[The task]:
Transcribe exactly, please, the lines from the one containing "Viewport: 1080px width, 574px height." through the end of the records below, and leave out the pictures.

[Input records]:
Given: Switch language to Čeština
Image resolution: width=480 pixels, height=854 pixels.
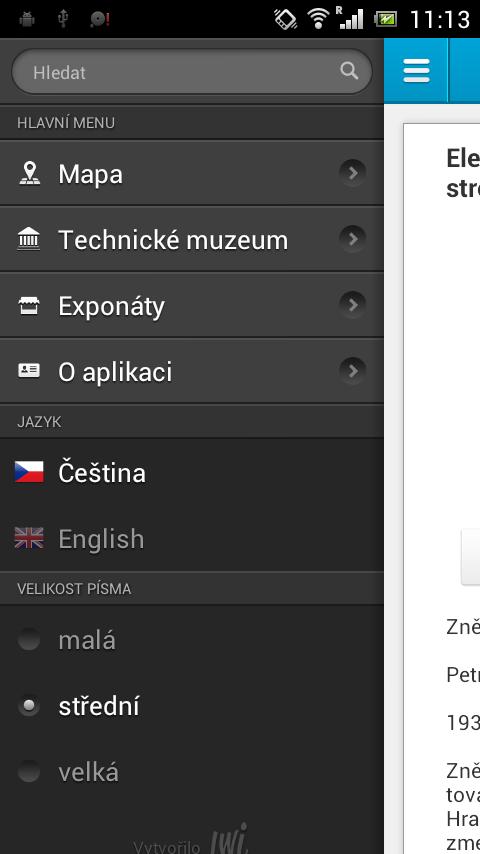Looking at the screenshot, I should click(192, 472).
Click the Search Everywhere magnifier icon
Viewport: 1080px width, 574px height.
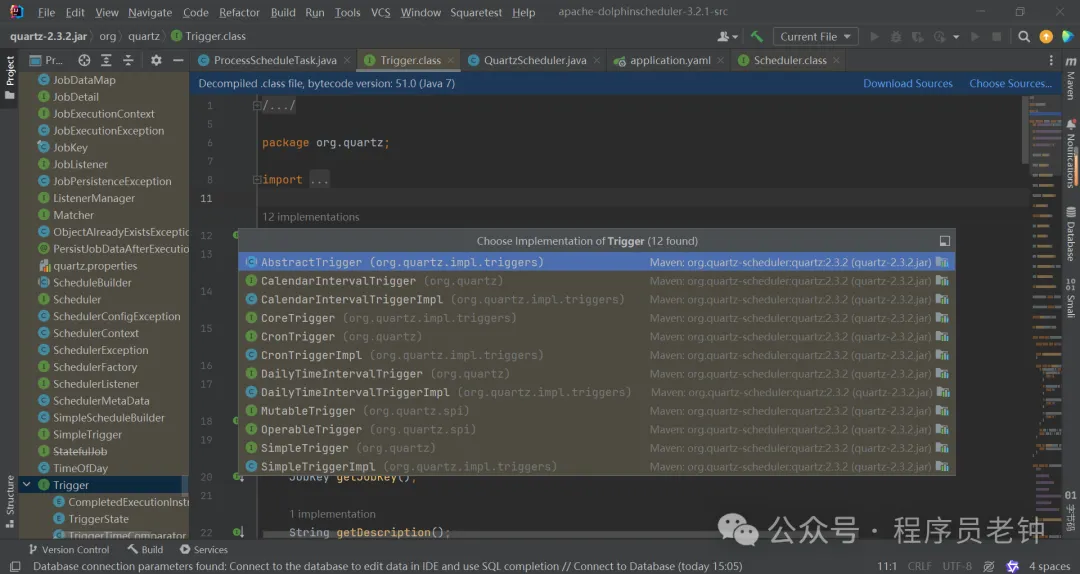[1022, 37]
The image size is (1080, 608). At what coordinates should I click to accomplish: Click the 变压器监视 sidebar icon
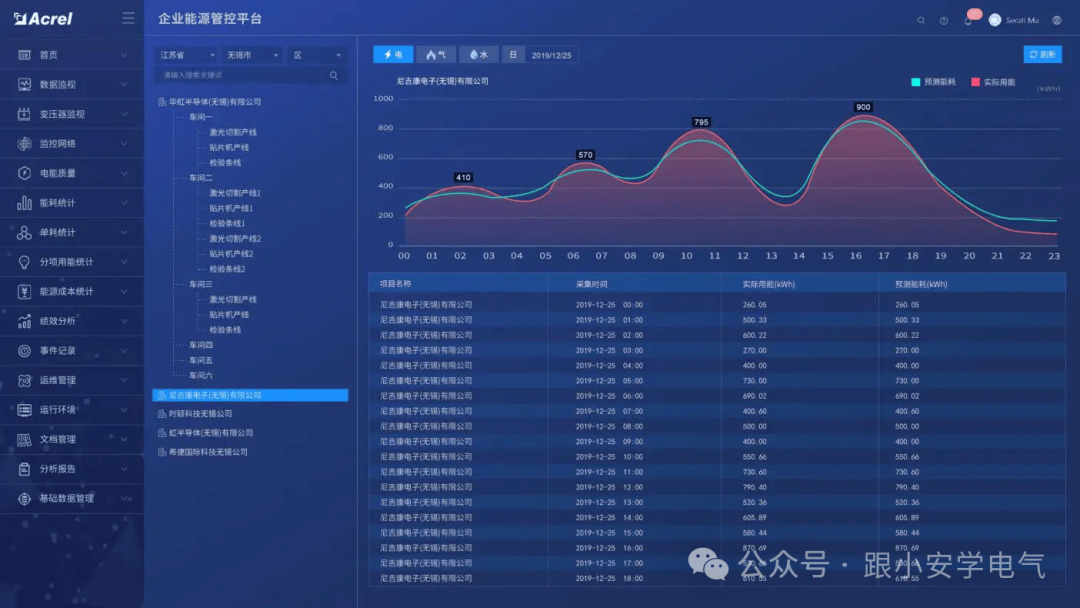point(22,113)
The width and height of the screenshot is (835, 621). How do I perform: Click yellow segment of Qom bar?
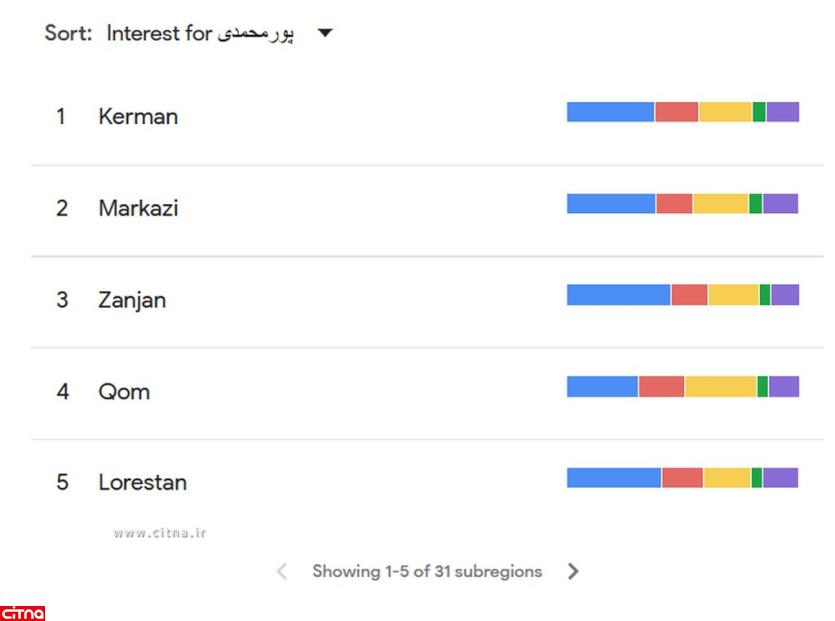point(720,387)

[Output]:
Viewport: 1080px width, 574px height.
[1022, 37]
The image size is (1080, 608). At what coordinates should I click to accomplish: Click the 变压器监视 sidebar icon
point(22,113)
The width and height of the screenshot is (835, 621). How do I perform: Click yellow segment of Qom bar?
point(720,387)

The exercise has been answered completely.